En escena Tiempos para amar del grupo Quetzalcoatl. ( LA PRENSA/U. MOLINA)

El lado oculto

Inicia Festival Nacional de Teatro Popular en Estelí El Centro Recreativo de Estelí se convirtió en un improvisado escenario donde los grupos Gucumatz y Quetzalcoatl trajeron a escena sus propuestas creativas sobre el tema del VIH-Sida. Los estelianos demostraron su interés por el festival y colmaron el local donde muchos tuvieron que conformarse con ver […]

  • Inicia Festival Nacional de Teatro Popular en Estelí

El Centro Recreativo de Estelí se convirtió en un improvisado escenario donde los grupos Gucumatz y Quetzalcoatl trajeron a escena sus propuestas creativas sobre el tema del VIH-Sida.

Los estelianos demostraron su interés por el festival y colmaron el local donde muchos tuvieron que conformarse con ver sólo un ángulo del escenario, porque hubo una convocatoria extraordinaria.

EL TATUAJE

El grupo Gucumatz, integrado por actores estelianos y bajo la dirección de Ernesto Soto, cuenta la historia de un joven que adquiere el sida a través de prácticas inadecuadas y aunque la puesta logra momentos de empatía con el público, sobre todo en las escenas de humor, el nivel de actuación no es bueno, algunos parlamentos de los actores masculinos no se escuchan bien, ya que fuerzan demasiado la voz y gritan. Perdiendo los matices que pueden significar emociones.

Hay escenas que a veces se alargan demasiado. Resulta confuso que una misma actriz haga de novia y de amiga, ya que no se aprecian diferencias significativas. En todo caso Ivaniushka Tapia debe buscar recursos actorales que le permitan desdoblarse con éxito.

Es loable el esfuerzo del grupo y el valor didáctico de la puesta en escena, que aborda con una óptica fresca, temas tan sensibles como el contagio del sida por no usar protección al tener relaciones sexuales.

TIEMPOS PARA AMAR

Es una lástima que el tiempo le haga jugarretas al colectivo teatral Quetzalcoatl, pues se convirtió en el verdugo de una puesta llena de frescura y alegre vitalidad donde se cuenta la historia de una pareja que convive con el VIH-Sida. La obra nos demuestra la exclusión y discriminación de la sociedad con quienes padecen este virus. El rechazo hasta de la familia es mucho más frustrante y doloroso que la enfermedad.

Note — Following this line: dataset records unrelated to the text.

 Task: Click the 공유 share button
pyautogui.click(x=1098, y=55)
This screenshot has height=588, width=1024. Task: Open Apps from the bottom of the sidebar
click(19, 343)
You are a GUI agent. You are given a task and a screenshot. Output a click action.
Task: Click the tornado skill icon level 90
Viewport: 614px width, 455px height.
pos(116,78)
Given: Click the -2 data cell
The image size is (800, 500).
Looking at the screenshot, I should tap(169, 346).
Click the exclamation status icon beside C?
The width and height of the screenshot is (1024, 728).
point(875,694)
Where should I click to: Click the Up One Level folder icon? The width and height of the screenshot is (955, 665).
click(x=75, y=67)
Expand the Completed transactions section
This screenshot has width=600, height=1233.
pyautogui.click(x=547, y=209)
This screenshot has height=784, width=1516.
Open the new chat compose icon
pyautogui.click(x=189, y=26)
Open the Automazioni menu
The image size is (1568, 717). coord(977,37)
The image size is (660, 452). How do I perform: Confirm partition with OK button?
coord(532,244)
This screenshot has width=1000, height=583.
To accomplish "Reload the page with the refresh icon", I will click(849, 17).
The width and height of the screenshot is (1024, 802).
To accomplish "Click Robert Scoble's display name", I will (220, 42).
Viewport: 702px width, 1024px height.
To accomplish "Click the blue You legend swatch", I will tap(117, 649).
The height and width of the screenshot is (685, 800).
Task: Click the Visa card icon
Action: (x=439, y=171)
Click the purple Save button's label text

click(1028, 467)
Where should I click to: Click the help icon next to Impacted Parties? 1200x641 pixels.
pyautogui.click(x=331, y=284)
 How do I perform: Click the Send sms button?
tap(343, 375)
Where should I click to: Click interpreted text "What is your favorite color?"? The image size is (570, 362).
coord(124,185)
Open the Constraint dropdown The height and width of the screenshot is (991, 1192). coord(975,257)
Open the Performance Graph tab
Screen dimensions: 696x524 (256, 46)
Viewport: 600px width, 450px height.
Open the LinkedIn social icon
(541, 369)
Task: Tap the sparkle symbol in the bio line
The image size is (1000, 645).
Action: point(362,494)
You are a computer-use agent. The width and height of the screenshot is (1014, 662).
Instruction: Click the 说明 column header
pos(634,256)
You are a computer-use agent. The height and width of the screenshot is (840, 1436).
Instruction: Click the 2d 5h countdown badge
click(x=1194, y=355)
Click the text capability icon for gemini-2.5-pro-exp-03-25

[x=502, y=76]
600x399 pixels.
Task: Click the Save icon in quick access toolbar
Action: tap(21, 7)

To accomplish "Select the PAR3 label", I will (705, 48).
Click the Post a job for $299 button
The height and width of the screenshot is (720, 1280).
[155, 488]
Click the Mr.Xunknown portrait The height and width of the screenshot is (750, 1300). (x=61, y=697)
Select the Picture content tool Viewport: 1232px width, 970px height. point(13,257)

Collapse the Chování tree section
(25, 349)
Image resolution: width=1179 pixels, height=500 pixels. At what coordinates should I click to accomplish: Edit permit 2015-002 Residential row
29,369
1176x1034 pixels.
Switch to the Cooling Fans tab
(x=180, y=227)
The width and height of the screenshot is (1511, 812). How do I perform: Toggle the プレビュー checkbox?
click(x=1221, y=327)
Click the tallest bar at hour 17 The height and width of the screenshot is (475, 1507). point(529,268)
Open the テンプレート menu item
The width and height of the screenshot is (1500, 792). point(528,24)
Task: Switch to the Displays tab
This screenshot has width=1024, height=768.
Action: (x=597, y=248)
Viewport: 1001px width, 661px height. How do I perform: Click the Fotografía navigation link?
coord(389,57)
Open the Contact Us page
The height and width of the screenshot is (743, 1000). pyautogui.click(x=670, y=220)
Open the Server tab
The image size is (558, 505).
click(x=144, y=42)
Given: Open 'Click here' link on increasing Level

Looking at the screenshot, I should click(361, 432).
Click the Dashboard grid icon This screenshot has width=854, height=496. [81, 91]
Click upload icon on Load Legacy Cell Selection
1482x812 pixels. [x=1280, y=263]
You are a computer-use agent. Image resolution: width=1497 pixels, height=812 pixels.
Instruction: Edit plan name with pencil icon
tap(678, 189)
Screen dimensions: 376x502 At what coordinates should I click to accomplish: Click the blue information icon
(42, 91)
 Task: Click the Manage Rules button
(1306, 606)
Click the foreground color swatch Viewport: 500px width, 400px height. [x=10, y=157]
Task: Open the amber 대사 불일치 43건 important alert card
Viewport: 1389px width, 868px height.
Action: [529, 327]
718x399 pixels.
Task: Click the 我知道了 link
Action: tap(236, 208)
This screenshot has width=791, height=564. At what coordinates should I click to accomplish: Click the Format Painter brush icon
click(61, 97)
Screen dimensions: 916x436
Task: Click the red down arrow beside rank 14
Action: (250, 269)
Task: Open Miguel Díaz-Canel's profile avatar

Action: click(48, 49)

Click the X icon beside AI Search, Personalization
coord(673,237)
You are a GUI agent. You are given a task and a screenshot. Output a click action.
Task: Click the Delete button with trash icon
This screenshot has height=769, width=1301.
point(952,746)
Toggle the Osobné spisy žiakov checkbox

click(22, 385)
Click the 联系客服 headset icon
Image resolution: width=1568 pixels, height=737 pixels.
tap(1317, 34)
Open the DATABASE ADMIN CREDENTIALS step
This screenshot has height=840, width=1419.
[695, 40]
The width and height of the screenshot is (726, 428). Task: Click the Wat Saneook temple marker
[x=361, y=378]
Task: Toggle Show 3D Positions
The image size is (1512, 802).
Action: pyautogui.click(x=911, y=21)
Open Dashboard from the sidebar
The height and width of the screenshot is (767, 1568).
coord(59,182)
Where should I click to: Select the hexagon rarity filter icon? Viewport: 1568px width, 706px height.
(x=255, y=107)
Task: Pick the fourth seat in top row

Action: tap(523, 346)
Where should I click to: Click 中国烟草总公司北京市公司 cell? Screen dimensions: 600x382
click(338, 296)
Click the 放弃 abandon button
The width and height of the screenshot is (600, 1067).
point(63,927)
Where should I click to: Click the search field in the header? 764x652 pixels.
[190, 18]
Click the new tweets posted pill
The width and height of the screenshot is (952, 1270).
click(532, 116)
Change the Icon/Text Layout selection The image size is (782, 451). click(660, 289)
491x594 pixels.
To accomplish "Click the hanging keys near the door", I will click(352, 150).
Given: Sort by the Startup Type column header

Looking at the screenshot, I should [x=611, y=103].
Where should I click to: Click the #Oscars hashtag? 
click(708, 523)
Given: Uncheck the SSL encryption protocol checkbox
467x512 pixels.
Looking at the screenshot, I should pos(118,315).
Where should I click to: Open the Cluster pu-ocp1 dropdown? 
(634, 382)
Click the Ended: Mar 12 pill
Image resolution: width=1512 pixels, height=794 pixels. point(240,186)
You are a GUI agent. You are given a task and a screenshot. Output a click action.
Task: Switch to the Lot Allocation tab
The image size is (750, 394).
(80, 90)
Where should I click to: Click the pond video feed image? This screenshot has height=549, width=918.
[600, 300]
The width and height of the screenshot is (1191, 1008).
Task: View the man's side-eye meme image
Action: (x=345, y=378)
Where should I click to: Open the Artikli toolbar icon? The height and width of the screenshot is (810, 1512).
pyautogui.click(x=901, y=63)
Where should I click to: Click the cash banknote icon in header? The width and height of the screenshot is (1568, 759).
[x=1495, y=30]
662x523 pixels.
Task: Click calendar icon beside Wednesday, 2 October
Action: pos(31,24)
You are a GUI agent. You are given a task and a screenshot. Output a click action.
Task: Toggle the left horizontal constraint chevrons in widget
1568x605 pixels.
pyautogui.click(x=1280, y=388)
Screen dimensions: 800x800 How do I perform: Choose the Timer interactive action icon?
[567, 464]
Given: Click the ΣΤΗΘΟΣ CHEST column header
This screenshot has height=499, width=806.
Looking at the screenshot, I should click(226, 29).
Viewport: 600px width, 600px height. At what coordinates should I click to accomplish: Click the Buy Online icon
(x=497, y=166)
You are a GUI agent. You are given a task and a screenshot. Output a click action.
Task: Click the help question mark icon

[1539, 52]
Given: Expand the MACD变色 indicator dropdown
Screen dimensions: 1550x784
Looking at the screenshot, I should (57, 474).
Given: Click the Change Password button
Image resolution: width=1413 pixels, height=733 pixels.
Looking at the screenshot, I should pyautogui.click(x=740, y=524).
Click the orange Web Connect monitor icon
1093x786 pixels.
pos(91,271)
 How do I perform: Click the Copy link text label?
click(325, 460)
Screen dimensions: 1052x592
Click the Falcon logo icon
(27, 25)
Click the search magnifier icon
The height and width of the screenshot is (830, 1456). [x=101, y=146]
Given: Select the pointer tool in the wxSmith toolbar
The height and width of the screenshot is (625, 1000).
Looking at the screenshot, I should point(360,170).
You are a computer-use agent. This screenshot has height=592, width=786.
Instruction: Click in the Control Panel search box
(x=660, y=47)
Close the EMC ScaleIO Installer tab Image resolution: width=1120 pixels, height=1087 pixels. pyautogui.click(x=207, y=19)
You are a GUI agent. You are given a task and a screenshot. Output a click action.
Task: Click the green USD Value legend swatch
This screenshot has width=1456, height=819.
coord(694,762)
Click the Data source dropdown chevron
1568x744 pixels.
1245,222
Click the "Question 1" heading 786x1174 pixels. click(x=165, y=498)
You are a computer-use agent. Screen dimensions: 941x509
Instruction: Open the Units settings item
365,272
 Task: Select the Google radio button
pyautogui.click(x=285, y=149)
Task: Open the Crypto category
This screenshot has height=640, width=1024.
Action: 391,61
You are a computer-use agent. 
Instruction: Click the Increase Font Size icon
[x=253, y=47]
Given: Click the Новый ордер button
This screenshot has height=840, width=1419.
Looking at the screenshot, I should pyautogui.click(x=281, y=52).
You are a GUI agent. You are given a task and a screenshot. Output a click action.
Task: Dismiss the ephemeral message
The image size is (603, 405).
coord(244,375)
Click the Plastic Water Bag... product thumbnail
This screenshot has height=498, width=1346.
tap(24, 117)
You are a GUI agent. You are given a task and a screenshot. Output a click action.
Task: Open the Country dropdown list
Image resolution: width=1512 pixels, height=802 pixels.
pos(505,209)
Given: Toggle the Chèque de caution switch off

Se destaca la actuación de Adelaida, interpretada por Elisa Oporta, quien posee una presencia escénica muy plástica. Su cuerpo se contorsiona, gira, se desliza; su voz es fresca y espontánea, sin embargo, en la medida que avanza la obra va desgastando sus valores y pierde su fuerza.

La actriz Noelia Talavera tiene una voz formidable y logra momentos de picardía cuando interpreta a la vende quesillos. Gustavo Palacio tiene una gracia peculiar para la mímica, improvisa con facilidad acciones llenas de gracia, como el vendedor de hot dog y el padre de Adelaida.

Para quienes están acostumbrados al teatro de sala, con grandes recursos escenográficos y obras escritas por dramaturgos famosos, existe una clara diferencia, pues el teatro popular es otra arista de un mismo rostro.

Muchas veces es resultado de una creación colectiva, con recursos minimalistas y a veces con fallas dramatúrgicas, como ocurre en Tiempos para Amar, donde el público en más de una ocasión pensó que la obra había acabado.

Hubo escenas que se alargaron demasiado y otras que no eran necesarias, lástima que el tiempo le hizo esta jugarreta a Quetzalcoatl, porque se destacaron algunas buenas actuaciones, bellas imágenes plásticas y una intención didáctica y sensibilizadora con respecto al apoyo que necesitan las personas que conviven con el VIH-Sida.